Las sombras se alargaban en la azotea mientras Damián y yo vigilábamos la calle. No porque quisiéramos, claro; nuestros padres insistieron en que “trabajáramos en equipo”.
—Deja de respirar tan fuerte —espetó Damián, sin siquiera mirarme.
—Deja de existir —repliqué.
—Lamento que mi presencia te incomode tanto —dijo con sarcasmo—. Quizás deberías bajar y pelear tú sola con esos tipos.
Señaló a un grupo de matones armados que entraban a una tienda.
—Por mí, encantada —me encogí de hombros.
Salté sin avisar. Escuché a Damián gruñir antes de seguirme.
En segundos, estaba esquivando puñetazos y lanzando patadas. Damián, por supuesto, tenía que presumir. Se movía como si estuviera en una competencia de gimnasia, usando sus espadas para desarmar enemigos con precisión exagerada.
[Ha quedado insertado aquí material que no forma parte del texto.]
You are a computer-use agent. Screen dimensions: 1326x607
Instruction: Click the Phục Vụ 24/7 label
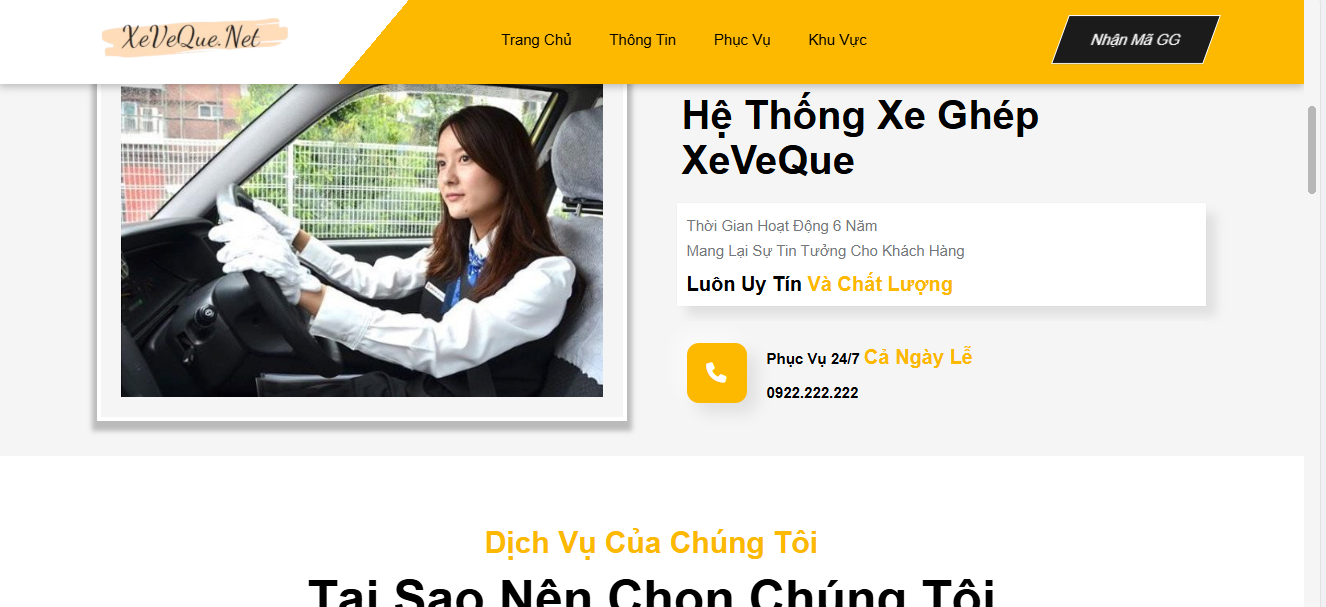[813, 358]
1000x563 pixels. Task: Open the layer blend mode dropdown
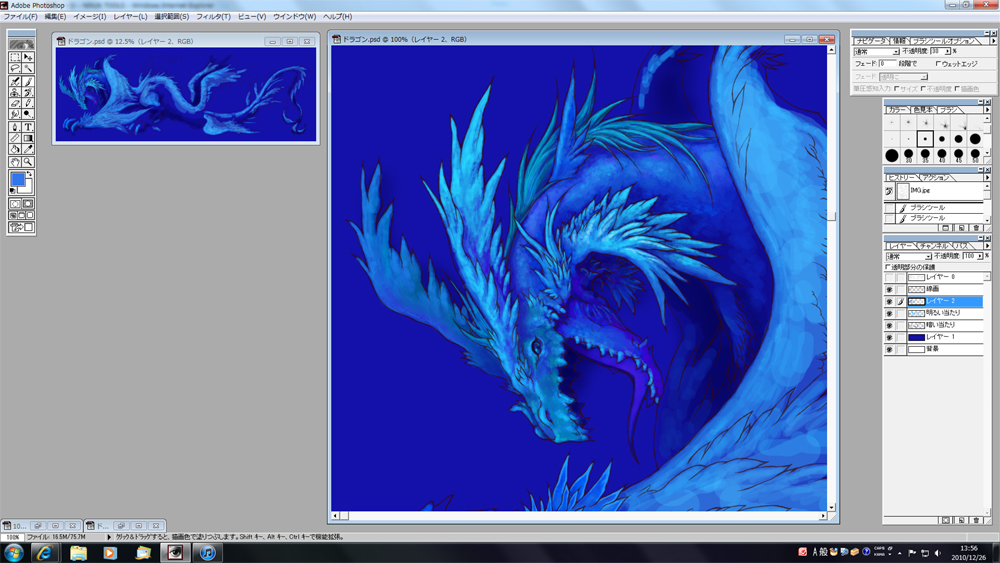pyautogui.click(x=907, y=256)
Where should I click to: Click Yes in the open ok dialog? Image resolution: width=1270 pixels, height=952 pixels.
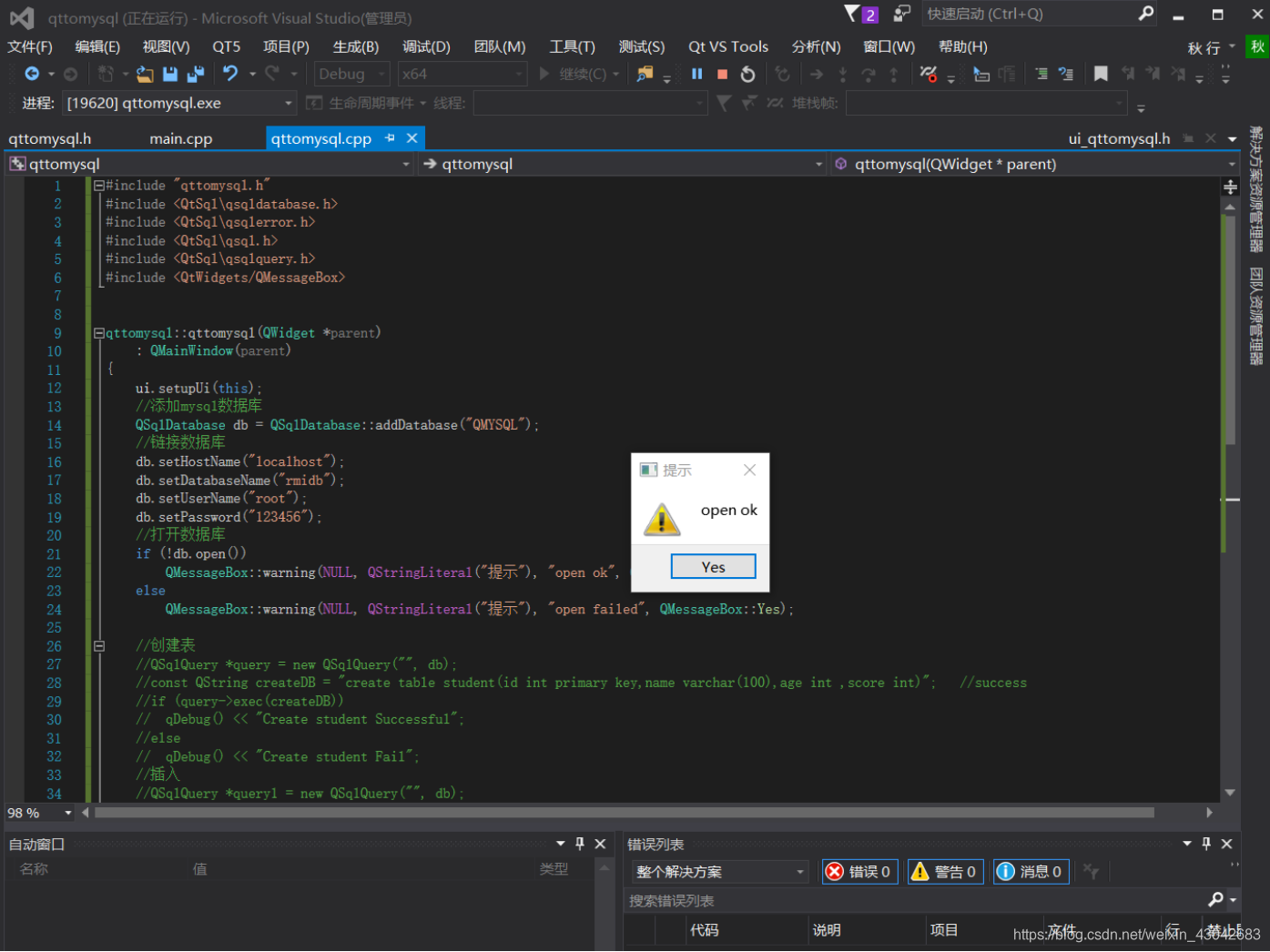click(713, 566)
—¡Cuidado! —grité cuando un matón se le acercó por la espalda.
Damián giró y lo tumbó de un codazo.
—No necesito tu ayuda —espetó.
—¡Claro que sí! —bufé—. Si no fuera por mí, ahora mismo estarías inconsciente.
—¿Por qué no te vas mejor a casa a ver dibujos animados?
—¿Por qué no vuelves tú a tu cueva de murciélagos y dejas que los héroes se encarguen?
La policía llegó antes de que pudiéramos seguir discutiendo.
Cuando trepamos de vuelta a la azotea, nos quedamos en silencio.
—Gracias..—murmuró Damián, casi inaudible.
—¿Qué dijiste?
—Nada.
Sonreí para mis adentros. Quizás, solo quizás, algún día dejaríamos de ser perro y gato.